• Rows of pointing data
- - - - - - -

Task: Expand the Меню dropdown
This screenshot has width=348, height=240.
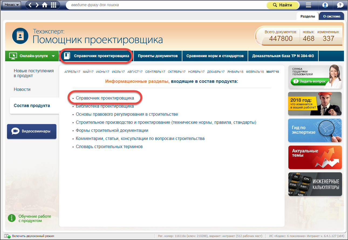Action: pyautogui.click(x=12, y=5)
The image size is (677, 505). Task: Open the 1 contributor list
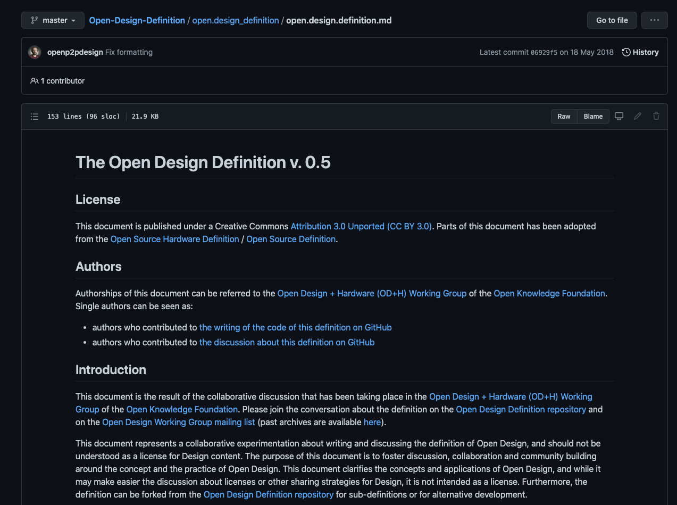[x=57, y=81]
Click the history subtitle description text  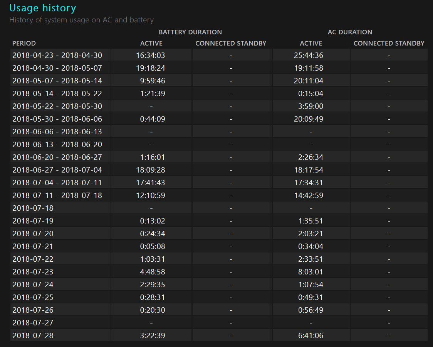(81, 20)
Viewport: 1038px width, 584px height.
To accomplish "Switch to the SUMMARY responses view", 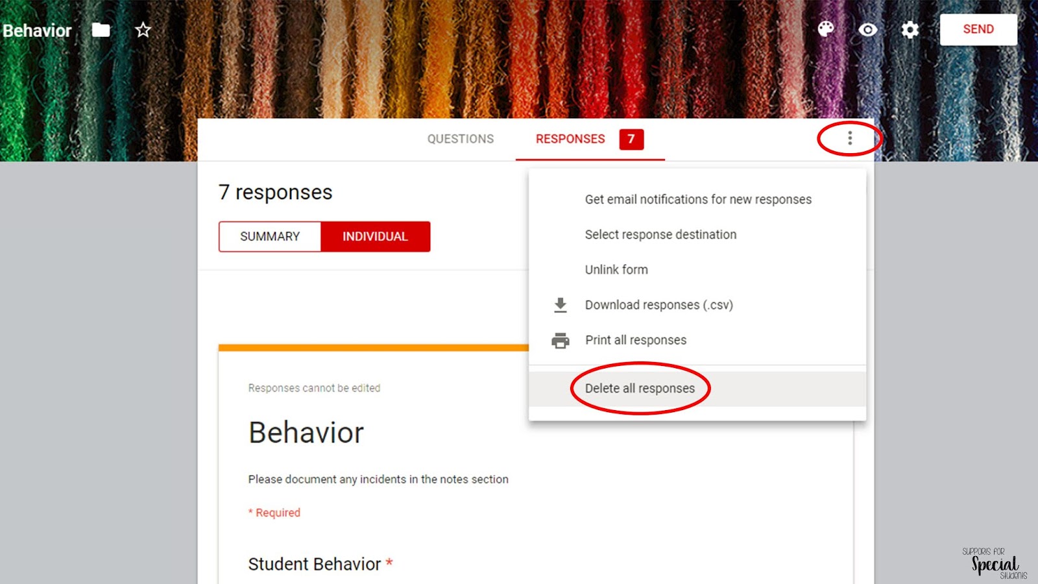I will pyautogui.click(x=270, y=236).
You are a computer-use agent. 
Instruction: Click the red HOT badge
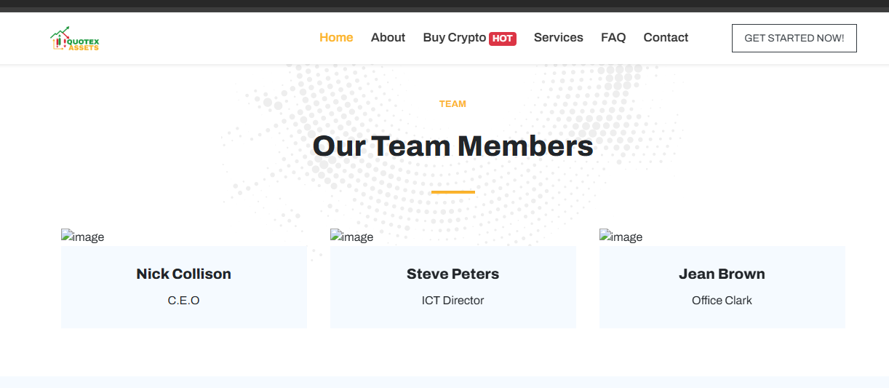pos(503,39)
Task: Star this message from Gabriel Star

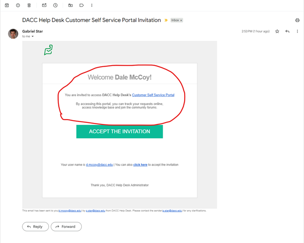Action: 277,31
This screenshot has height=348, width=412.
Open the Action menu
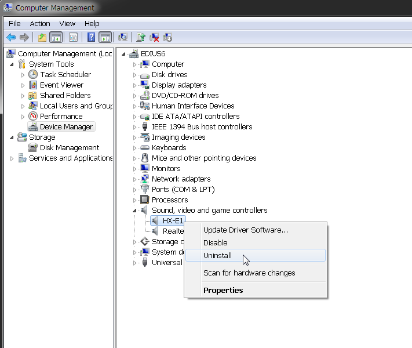[39, 24]
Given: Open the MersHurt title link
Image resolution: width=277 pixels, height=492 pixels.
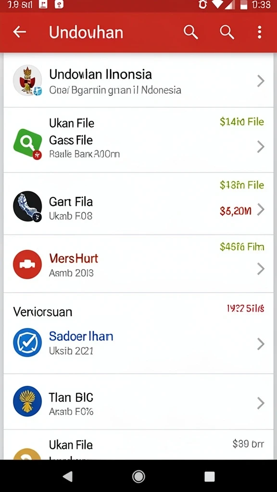Looking at the screenshot, I should [x=74, y=258].
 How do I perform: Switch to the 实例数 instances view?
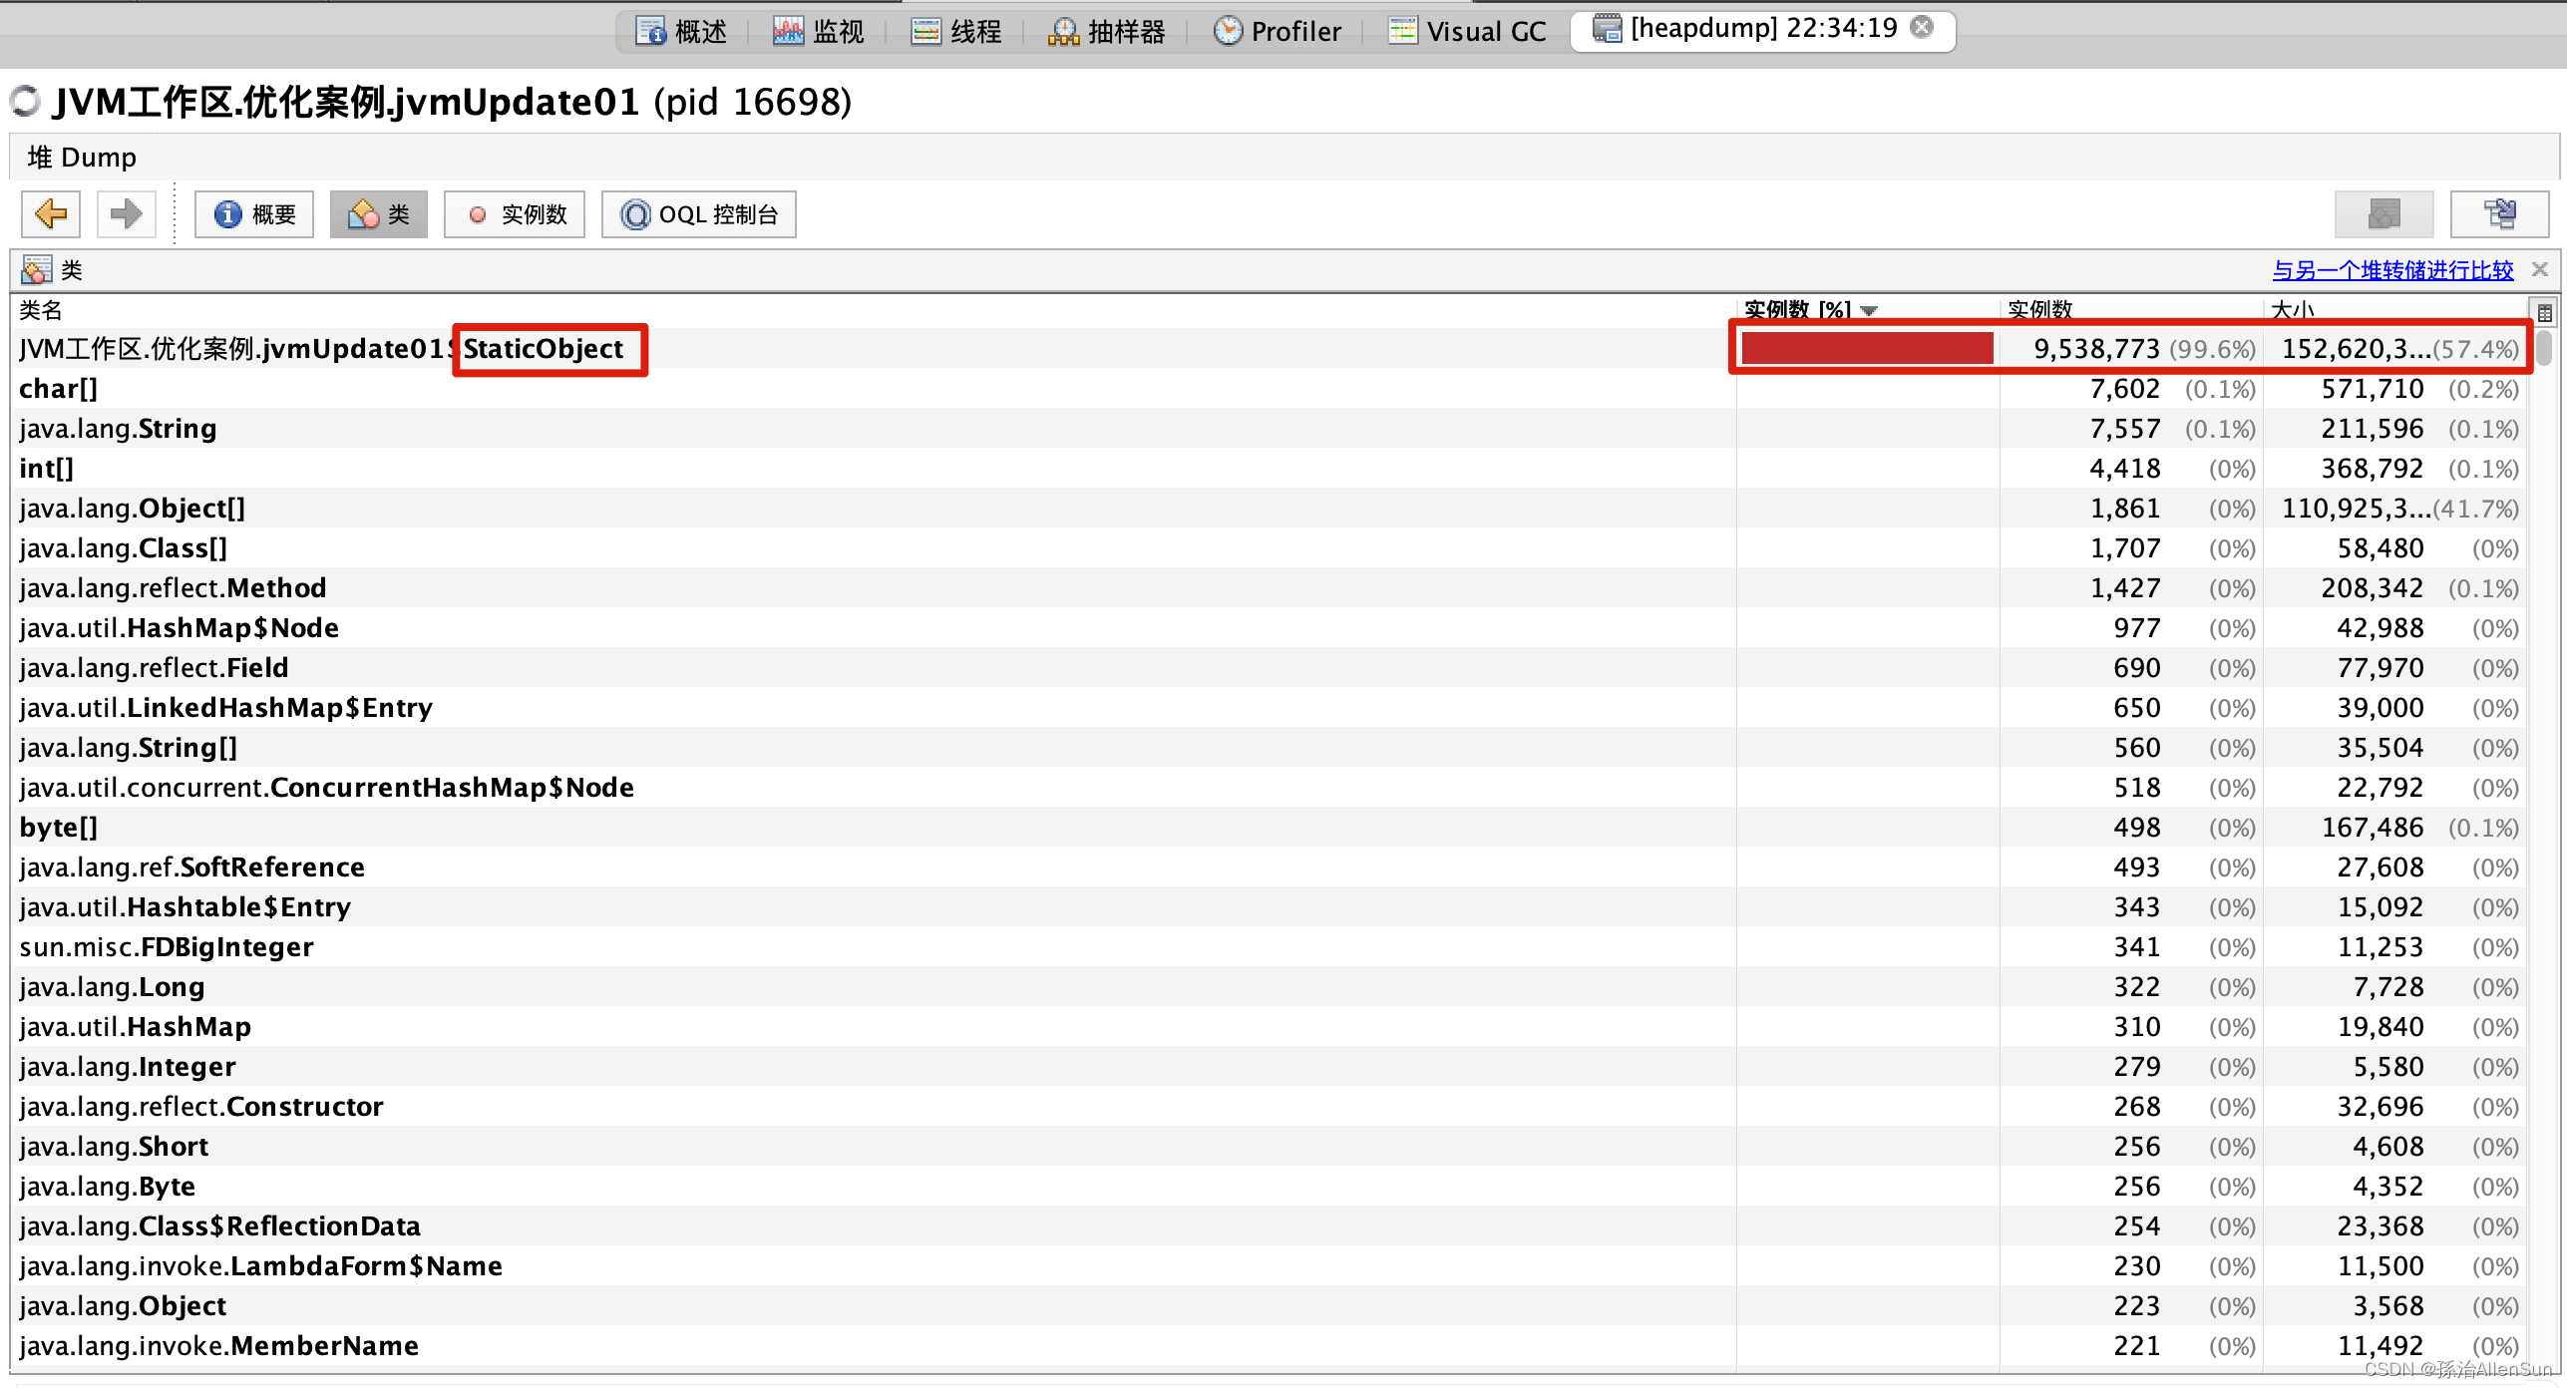514,213
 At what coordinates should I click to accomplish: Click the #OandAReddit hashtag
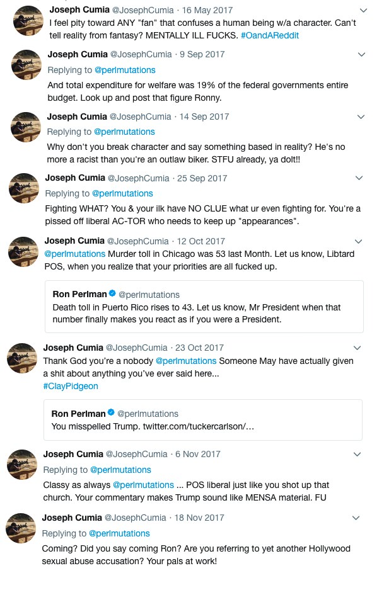click(x=270, y=35)
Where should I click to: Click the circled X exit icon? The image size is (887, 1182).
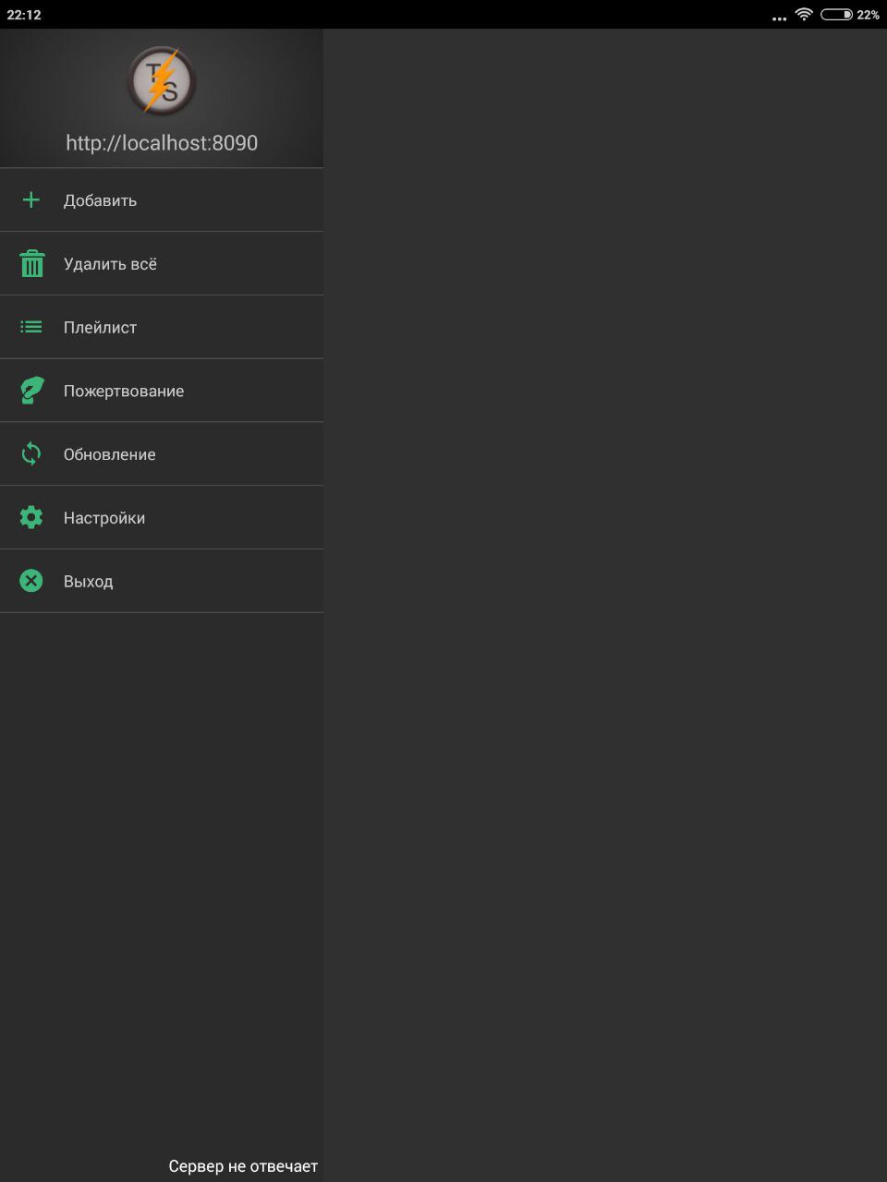31,581
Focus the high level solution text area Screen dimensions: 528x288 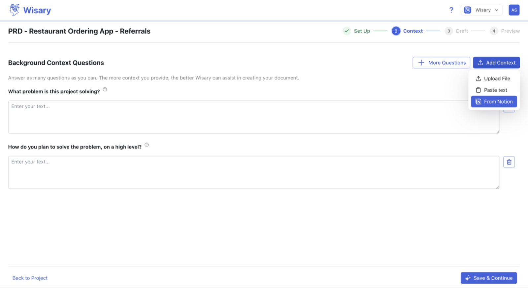coord(254,173)
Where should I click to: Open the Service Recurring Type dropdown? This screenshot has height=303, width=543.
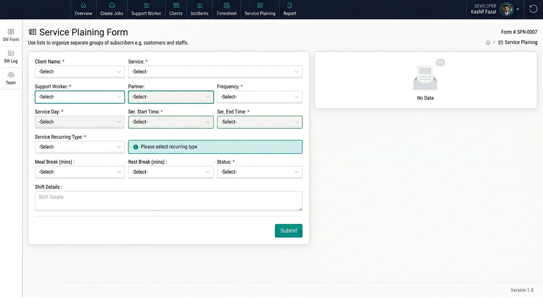click(80, 147)
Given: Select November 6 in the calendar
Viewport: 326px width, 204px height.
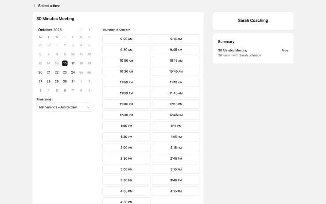Looking at the screenshot, I should pos(65,90).
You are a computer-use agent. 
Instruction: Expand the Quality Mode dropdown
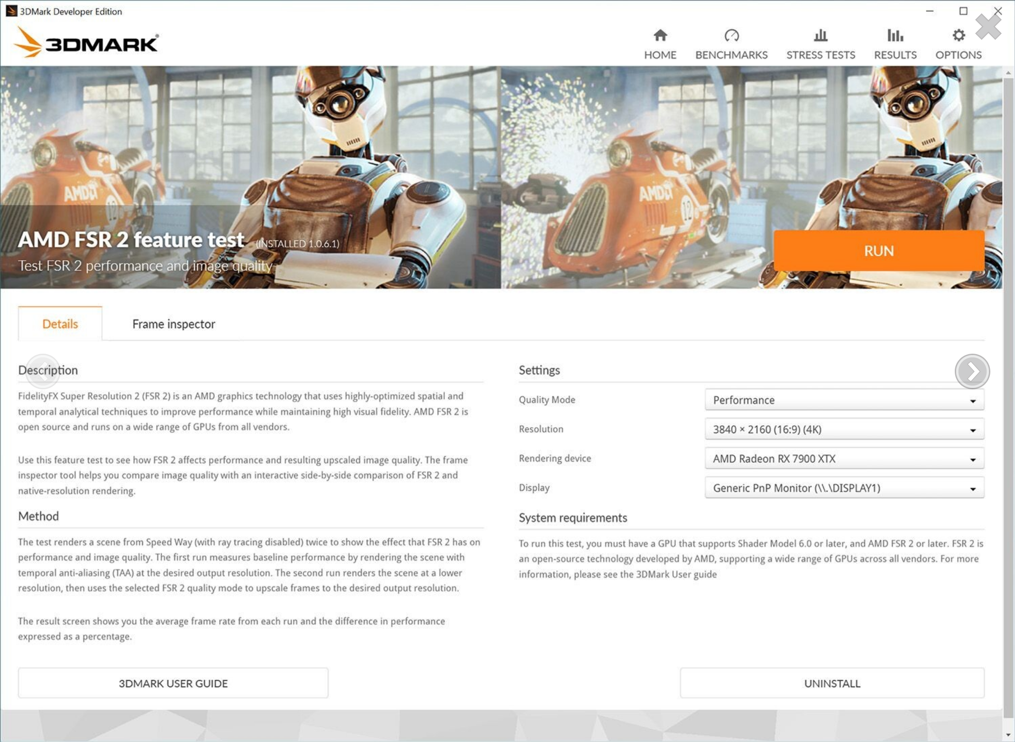coord(844,400)
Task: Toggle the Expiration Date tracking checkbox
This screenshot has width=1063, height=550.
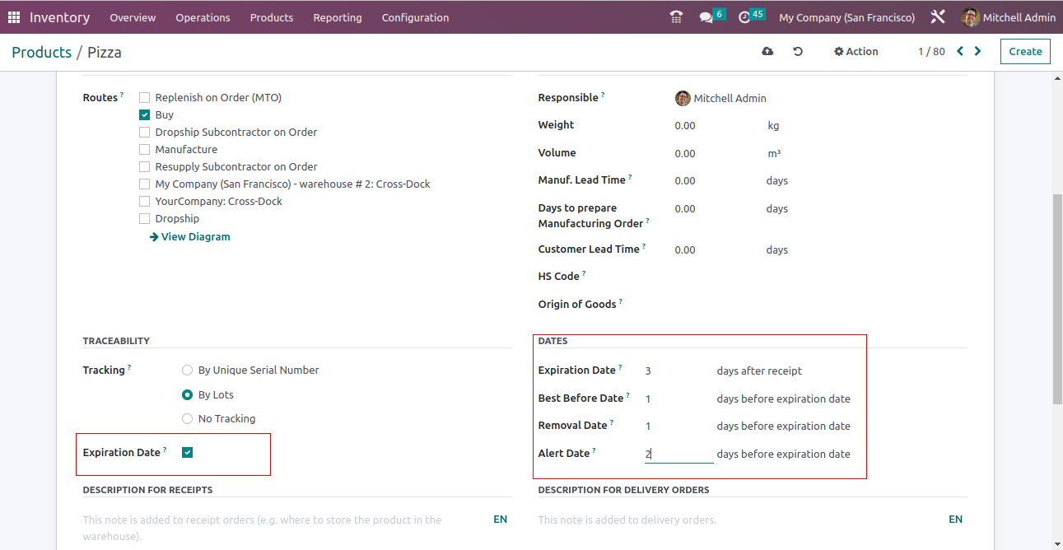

- - - - - - -

Show each line of the rows above that contains the string "size".

The image size is (677, 505). Task: Open the 1 contributor list
Where should I click to: Click the circled X exit icon? The image size is (887, 1182).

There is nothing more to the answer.